Flesh-&-Bone(27)



Chong nodded. “Lilah can take care of herself; and she won’t appreciate you second-guessing her like this.”

“A warning isn’t second-guessing,” replied Benny. “She doesn’t know what’s out there.”

“Neither do we,” said Chong. “I mean, let’s have a little perspective here. A few vultures is a mystery, not a certain catastrophe.”

“Maybe,” Benny said dubiously, but he did not ask Nix for the gun. For her part, Nix did not seem anxious to give it over. She stroked Eve’s fine blond hair and studied the sky.

Chong opened his mouth to say more, but instead he froze and stared past Benny and Nix. For the second time in a little over five minutes, Chong’s face lost all color, and he suddenly whipped his bokken out of its canvas sheath.

Benny and Nix spun too, their reflexes honed by months of training with Tom and weeks of dangerous travel in the Ruin. Benny’s sword flashed in the sunlight, but then it jolted to a halt as his whole body became rigid.

“Oh my God,” breathed Nix in a terrified whisper.

There were no zoms behind him.

Zoms—even a lot of them—might have been something they could handle.

This was different. This was much worse.

Instead, standing fifty yards away, huge and powerful and incredibly deadly, was a lion.





18

LILAH STARED SLACK-JAWED AT THE MOTORCYCLES.

She had read about such vehicles in books, had seen abandoned ones on the roads, their bodies rusted and their drivers gone to wander the world as living dead. She had never imagined she would see one still in operation—let alone two of them. Yet here they were, mud-smeared and battered, but clearly in working condition. How had these men gotten them to work? How had they kept them working this long after First Night? Where did they find fuel that was still chemically sound after fourteen years? Unless it was in tightly sealed containers, most forms of gasoline broke down over time.

Lilah ducked down behind a bush. The motorbikes zoomed past her, and as they went she winced at the stink of the thick exhaust fumes. It was a terrible and unnatural smell.

Each of the men carried a weapon slung across his back. The one on the left bank wore a heavy fire ax in a sling; the other man had a big two-handed sword in a leather scabbard. Lilah thought that such a weapon must have been looted from a museum or private collection. She’d seen bounty hunters with similar ancient weapons. They were clumsy in the age of guns before First Night, but practical in the world of the dead, because a sword is quiet and does not need to be reloaded.

Lilah left her place of concealment and began following the vehicles, running as quickly as caution would allow. Half a mile melted away, then a mile. More. Lilah enjoyed running, and she could travel at a jog trot all day long. Even so, the four-wheeled vehicles quickly outpaced her and vanished into nothing more than a distant engine whine.

She kept going, following their tire tracks for two more miles, and then she heard the engines again. They were stationary now, their grumbling motors idling somewhere around a bend in the stream. She faded into the woods and circled to come up on the stream from the far side, using a line of broken boulders as cover.

Then she heard more engines, and she slid into a hollow formed by several tumbled rocks. Five more of the four-wheeled vehicles came racing out of the woods and went splashing along the shallow streambed to join the others. One by one the engine roars coughed and fell silent as the motorcycles were switched off. In the ensuing silence she could hear the chatter of at least a dozen voices, and as she watched, she saw people moving through the forest on foot, alone and in small groups of two or three.

Lilah wormed her way forward to get a better look.

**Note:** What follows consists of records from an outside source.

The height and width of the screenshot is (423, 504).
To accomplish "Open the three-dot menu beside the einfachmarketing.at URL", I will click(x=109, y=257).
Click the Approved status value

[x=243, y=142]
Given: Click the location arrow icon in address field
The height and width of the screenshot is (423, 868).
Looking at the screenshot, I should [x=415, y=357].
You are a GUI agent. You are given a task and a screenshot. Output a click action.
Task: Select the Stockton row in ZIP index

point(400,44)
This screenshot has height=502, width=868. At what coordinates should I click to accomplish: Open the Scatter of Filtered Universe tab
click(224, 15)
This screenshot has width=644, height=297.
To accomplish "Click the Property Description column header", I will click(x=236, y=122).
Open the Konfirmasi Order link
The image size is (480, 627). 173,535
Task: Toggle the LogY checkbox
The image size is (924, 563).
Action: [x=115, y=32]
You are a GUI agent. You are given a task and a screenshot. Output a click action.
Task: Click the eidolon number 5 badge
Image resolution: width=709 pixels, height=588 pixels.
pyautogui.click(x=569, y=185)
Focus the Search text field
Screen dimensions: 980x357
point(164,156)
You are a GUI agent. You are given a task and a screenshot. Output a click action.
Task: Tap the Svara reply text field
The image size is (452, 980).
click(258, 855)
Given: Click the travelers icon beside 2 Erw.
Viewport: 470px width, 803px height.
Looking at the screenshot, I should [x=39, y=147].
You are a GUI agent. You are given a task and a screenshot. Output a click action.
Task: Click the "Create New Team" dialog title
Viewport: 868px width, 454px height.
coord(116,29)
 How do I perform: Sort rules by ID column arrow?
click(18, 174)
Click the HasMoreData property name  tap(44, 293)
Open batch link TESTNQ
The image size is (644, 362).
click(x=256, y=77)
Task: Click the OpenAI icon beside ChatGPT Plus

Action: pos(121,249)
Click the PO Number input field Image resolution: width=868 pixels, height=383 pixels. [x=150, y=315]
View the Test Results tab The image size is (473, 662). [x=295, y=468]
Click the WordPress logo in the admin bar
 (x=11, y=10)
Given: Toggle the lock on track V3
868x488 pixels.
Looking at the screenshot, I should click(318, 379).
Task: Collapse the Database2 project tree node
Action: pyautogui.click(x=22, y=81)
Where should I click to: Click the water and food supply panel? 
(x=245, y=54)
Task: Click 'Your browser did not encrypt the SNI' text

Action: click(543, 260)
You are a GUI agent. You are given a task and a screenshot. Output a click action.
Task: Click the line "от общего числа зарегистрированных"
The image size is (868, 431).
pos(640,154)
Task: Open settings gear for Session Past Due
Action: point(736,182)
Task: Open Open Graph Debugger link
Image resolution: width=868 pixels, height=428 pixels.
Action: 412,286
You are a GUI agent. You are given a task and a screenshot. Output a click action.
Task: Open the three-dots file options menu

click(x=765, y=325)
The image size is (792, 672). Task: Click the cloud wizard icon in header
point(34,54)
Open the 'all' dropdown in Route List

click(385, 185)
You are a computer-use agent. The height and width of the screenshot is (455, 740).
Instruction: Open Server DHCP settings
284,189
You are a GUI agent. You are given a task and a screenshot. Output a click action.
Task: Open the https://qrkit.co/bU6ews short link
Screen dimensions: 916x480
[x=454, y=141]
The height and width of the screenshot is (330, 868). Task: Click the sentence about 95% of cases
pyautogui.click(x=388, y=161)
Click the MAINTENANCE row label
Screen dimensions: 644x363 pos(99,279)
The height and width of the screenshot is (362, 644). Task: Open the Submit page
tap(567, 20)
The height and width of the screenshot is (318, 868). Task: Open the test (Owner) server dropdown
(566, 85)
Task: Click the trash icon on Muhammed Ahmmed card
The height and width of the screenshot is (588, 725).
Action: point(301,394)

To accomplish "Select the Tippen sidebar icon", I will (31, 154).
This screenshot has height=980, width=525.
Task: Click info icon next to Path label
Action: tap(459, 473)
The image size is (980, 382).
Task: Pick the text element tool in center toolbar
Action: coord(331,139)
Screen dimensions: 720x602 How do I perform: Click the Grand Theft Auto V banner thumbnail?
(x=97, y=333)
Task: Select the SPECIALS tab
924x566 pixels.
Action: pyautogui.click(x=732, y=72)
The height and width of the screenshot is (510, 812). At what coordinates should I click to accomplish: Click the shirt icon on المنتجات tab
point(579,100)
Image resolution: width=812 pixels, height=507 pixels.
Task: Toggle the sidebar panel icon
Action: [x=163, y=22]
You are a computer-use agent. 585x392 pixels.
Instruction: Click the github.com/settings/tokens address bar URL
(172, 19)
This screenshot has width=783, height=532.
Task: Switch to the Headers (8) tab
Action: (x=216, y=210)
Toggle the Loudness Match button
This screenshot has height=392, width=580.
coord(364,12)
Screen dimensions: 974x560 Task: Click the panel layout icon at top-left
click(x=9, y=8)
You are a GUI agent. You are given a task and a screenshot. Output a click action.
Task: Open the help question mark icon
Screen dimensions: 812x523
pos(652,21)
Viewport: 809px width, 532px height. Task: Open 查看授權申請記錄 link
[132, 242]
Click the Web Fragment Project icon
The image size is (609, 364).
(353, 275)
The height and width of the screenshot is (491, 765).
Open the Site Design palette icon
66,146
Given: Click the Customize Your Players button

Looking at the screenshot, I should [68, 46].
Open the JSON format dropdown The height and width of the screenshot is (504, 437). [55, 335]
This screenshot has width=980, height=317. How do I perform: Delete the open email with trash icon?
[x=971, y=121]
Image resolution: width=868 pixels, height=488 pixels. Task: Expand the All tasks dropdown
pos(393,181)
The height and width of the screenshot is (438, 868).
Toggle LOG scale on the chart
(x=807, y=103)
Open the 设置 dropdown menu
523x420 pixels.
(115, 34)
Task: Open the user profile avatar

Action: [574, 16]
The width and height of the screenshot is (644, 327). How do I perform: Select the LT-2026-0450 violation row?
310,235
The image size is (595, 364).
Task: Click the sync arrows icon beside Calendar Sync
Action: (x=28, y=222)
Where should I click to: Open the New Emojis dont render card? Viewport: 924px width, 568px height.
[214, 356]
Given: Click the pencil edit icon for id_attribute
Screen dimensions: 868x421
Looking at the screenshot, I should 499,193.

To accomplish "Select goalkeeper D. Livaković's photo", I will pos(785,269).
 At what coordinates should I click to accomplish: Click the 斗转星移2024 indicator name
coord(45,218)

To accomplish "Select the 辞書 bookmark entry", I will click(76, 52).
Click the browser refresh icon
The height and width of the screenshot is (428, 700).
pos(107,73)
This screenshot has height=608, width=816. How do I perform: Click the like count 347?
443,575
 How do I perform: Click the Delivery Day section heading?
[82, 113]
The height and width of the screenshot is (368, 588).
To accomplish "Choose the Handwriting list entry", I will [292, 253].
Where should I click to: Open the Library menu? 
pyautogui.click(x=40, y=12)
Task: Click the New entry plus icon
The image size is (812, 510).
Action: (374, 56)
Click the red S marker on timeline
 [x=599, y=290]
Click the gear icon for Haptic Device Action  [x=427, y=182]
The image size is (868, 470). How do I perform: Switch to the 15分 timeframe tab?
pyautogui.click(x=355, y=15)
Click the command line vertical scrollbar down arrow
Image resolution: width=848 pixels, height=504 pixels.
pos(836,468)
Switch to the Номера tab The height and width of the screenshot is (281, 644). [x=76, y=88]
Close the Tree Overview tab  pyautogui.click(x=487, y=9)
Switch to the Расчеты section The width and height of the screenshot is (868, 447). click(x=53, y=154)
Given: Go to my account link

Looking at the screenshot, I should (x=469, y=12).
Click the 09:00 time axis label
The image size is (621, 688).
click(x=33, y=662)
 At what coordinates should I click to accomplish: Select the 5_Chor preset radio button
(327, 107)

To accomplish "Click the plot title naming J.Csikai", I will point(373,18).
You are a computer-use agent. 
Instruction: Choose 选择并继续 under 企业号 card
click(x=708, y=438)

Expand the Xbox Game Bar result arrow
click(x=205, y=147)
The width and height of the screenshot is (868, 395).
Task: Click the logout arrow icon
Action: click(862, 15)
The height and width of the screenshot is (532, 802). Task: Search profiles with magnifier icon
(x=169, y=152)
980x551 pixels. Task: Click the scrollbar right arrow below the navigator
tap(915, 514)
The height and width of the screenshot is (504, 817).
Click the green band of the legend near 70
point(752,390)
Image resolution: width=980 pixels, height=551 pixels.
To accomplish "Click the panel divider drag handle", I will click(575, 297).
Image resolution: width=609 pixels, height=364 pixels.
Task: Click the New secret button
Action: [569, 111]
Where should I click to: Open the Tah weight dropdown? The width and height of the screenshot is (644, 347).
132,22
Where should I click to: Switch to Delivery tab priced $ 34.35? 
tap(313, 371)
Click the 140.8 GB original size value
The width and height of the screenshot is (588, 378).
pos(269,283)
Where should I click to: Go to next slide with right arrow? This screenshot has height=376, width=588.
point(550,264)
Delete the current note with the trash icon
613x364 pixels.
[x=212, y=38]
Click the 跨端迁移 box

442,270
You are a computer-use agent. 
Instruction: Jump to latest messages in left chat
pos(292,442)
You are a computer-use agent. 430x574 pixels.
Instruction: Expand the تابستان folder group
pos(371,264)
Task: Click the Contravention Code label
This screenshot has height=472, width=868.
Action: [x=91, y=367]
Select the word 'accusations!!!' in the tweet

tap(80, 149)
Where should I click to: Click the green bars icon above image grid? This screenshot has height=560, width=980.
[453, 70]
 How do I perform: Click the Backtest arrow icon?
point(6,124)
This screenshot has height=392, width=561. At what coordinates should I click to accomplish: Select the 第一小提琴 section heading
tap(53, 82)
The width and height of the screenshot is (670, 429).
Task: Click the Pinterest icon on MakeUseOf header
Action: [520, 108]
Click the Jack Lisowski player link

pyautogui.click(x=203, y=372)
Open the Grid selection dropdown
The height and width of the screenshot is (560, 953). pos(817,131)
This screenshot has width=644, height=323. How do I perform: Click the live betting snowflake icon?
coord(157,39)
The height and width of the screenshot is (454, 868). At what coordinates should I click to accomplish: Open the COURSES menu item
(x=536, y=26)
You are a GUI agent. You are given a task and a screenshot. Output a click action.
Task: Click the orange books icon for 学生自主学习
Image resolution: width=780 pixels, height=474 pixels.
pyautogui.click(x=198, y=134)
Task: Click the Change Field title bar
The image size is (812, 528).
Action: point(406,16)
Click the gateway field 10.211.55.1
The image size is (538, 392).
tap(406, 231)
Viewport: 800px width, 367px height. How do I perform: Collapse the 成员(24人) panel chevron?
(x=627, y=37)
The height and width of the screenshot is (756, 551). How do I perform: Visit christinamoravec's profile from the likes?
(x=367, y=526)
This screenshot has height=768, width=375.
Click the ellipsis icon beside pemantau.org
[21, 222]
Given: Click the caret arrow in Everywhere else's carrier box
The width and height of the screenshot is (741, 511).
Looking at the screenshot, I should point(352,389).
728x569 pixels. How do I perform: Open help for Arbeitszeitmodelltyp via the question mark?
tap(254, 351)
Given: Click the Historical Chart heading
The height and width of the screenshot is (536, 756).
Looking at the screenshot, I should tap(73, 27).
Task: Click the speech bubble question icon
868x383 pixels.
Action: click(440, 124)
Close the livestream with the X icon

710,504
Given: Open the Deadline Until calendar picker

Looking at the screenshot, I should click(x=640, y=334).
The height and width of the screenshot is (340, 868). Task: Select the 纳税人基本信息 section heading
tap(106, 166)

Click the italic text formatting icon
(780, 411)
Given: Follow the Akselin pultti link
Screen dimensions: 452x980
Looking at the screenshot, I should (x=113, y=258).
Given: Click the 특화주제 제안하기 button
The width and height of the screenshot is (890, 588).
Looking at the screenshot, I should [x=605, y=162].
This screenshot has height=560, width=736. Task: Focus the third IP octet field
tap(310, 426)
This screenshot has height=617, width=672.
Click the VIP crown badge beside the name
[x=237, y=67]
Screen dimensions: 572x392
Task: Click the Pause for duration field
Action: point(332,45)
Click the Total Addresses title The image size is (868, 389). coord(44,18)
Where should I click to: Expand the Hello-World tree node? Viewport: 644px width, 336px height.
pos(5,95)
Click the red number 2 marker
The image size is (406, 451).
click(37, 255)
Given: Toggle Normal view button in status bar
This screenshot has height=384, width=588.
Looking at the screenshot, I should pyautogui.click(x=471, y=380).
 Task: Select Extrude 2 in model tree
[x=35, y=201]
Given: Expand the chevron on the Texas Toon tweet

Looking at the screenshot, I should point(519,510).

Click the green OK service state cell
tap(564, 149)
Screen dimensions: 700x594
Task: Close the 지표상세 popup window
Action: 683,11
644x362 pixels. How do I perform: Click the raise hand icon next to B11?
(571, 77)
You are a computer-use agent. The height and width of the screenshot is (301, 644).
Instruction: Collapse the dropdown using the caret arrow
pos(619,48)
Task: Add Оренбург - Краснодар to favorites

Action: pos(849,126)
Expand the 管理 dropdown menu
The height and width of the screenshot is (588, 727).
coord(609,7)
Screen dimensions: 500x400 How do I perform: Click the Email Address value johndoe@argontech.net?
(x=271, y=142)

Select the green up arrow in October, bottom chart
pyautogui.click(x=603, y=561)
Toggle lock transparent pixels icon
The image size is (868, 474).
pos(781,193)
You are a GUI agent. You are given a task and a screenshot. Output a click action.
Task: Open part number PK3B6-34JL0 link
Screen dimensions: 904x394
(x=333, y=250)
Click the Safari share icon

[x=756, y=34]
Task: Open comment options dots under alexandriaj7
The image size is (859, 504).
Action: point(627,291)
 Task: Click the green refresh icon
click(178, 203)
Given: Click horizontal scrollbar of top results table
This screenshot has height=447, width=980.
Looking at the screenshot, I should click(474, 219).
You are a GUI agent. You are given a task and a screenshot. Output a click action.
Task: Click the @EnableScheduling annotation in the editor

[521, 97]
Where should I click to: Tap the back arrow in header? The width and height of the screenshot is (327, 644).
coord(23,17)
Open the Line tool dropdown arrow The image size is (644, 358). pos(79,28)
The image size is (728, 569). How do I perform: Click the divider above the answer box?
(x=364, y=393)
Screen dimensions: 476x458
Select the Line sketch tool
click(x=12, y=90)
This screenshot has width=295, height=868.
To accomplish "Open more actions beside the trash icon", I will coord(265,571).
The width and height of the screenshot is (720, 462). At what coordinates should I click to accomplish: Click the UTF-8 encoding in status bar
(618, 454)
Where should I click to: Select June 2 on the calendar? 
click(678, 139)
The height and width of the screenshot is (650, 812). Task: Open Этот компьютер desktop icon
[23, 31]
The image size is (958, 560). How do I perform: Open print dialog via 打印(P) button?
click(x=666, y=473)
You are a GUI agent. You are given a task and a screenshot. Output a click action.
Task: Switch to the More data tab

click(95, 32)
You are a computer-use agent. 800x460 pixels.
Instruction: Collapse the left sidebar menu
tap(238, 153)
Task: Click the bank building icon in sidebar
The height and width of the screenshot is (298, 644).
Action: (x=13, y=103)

The gathering was a mix of men and women of all ages—but they were all dressed alike in black pants and shirts, with bloodred ribbons tied around their arms, legs, waists, and necks. On each person’s chest, whether rendered in chalk, paint, or fine stitchery, was a similar design of stylized wings. Angel wings.

Lilah immediately thought back to what little Eve had said.

I was running after Ry-Ry, and I lost my way ’cause there were angels in the woods.

Every person’s head was shaved bald, and their scalps were covered in complex tattoos. Most of them had patterns of wildflowers, green vines, autumn leaves, and thornbushes. A few had images of chains and barbed wire inked among the flowers. The art ranged from very crude to exquisitely rendered.

All the people were armed, and every one of them showed signs of recent trauma. Bruises, stitched wounds, crusted cuts, and stained bandages.